__Quoted passage__
National Review Online is calling on the Supreme Court to uphold states' rights to ban same-sex marriage because, in its view, recognizing marriage equality would redefine the institution to favor lesser “emotional unions” and adopted children over married procreation.
On April 28, the Supreme Court heard oral arguments in Obergefell v. Hodges, a case that could finally allow same-sex couples to marry in every state or, at minimum, require states that ban same-sex marriage to recognize the legality of same-sex marriages performed legally elsewhere. During arguments, Mary Bonauto, the lawyer representing the same-sex couples challenging state marriage bans, asserted that such bans “contravene the basic constitutional commitment to equal dignity” and that “the abiding purpose of the 14th Amendment is to preclude relegating classes of persons to second-tier status.”
Several justices were receptive to Bonauto's argument, including conservative Justice Anthony Kennedy, who is widely expected to cast the deciding vote in the case.
But NRO is less convinced. In an April 28 editorial, the editors called on the justices to “refrain from taking [the] reckless step” of recognizing that the fundamental right to marry should be extended to gay couples. The editorial also rejected the idea that gay couples who can't get married are routinely denied the same dignity that “traditional” married couples enjoy, and argued that the “older view” of marriage -- which prioritizes “the type of sexual behavior that often gives rise to children” -- is “rationally superior to the newer one” :
An older view of marriage has steadily been losing ground to a newer one, and that process began long before the debate over same-sex couples. On the older understanding, society and, to a lesser extent, the government needed to shape sexual behavior -- specifically, the type of sexual behavior that often gives rise to children -- to promote the well-being of those children. On the newer understanding, marriage is primarily an emotional union of adults with an incidental connection to procreation and children.
We think the older view is not only unbigoted, but rationally superior to the newer one. Supporters of the older view have often said that it offers a sure ground for resisting polygamy while the newer one does not. But perhaps the more telling point is that the newer view does not offer any strong rationale for having a social institution of marriage in the first place, let alone a government-backed one.

__Work order__
From the passage on the same-sex marriage editorial, copy out the part that opens with the words containing "National Review Online" and closes with "over married procreation.". The items after this passage are separate material with no connection to it.

(Collected data entries)
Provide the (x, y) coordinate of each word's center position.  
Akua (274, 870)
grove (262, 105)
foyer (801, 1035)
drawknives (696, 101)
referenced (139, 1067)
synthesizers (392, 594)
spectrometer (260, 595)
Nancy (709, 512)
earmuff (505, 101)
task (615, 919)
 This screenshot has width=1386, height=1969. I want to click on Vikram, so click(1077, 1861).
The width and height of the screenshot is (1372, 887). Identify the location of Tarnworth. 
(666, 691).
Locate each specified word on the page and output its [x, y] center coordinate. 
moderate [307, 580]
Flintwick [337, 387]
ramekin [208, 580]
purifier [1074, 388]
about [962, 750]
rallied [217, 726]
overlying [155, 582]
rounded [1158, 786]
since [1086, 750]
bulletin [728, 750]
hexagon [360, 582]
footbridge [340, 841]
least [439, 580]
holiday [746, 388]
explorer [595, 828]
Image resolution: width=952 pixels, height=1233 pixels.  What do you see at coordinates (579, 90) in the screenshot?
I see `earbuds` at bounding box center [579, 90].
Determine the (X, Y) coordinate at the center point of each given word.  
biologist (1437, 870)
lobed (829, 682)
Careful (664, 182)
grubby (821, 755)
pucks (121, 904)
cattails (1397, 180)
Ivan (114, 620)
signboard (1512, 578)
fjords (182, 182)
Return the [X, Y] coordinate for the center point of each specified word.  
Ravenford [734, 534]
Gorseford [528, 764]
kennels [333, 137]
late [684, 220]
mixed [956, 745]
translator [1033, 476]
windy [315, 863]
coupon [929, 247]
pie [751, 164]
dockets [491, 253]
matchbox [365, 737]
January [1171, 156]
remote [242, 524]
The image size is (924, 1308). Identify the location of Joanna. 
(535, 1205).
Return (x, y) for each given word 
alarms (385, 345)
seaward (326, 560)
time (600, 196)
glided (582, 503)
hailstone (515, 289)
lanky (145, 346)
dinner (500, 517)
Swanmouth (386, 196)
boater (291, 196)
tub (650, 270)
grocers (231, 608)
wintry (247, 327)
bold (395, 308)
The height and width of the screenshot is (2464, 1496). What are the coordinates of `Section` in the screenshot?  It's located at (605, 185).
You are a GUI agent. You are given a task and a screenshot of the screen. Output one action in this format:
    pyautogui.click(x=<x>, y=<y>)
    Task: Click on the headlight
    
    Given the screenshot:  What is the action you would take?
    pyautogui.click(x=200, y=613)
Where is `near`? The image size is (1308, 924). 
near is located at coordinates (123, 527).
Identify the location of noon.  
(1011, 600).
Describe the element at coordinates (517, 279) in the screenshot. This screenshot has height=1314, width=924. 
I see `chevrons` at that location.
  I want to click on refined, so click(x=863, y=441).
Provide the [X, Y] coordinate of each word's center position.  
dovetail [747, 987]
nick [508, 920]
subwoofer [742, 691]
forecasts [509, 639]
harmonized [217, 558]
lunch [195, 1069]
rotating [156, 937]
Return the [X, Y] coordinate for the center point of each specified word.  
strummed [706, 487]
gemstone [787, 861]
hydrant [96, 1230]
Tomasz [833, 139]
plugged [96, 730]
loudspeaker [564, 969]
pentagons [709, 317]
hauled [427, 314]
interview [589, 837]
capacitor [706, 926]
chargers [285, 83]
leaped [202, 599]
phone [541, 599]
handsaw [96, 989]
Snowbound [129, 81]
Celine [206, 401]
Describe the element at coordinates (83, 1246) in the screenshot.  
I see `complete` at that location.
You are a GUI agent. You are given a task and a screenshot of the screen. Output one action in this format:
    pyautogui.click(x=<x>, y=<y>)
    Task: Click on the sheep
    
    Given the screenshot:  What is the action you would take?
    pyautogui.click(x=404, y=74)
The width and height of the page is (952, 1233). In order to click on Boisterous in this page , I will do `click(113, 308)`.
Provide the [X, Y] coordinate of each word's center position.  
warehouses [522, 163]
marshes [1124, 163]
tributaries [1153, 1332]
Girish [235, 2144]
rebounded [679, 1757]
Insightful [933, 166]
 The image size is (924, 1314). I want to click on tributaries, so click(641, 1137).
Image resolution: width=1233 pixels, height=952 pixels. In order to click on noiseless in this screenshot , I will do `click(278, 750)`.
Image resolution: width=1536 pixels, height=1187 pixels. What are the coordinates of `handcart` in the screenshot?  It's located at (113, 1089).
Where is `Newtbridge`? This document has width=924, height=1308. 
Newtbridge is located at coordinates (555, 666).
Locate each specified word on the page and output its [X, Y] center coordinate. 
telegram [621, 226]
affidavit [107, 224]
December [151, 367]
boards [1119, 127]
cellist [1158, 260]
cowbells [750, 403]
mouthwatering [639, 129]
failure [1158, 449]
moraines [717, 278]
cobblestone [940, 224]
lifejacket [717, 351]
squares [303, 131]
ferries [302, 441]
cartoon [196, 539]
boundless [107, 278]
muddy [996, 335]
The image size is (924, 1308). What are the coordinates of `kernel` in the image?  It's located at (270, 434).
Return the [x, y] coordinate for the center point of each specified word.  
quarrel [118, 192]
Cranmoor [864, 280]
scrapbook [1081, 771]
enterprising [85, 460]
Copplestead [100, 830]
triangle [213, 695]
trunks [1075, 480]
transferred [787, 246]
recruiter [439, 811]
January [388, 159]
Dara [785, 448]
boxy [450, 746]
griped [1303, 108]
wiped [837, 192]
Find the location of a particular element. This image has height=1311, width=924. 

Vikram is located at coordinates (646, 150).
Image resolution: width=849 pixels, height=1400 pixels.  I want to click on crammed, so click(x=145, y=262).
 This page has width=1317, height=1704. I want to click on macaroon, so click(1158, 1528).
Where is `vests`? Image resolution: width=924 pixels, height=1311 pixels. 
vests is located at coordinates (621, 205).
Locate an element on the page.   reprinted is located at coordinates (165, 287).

__The answer__
National Review Online is calling on the Supreme Court to uphold states' rights to ban same-sex marriage because, in its view, recognizing marriage equality would redefine the institution to favor lesser “emotional unions” and adopted children over married procreation.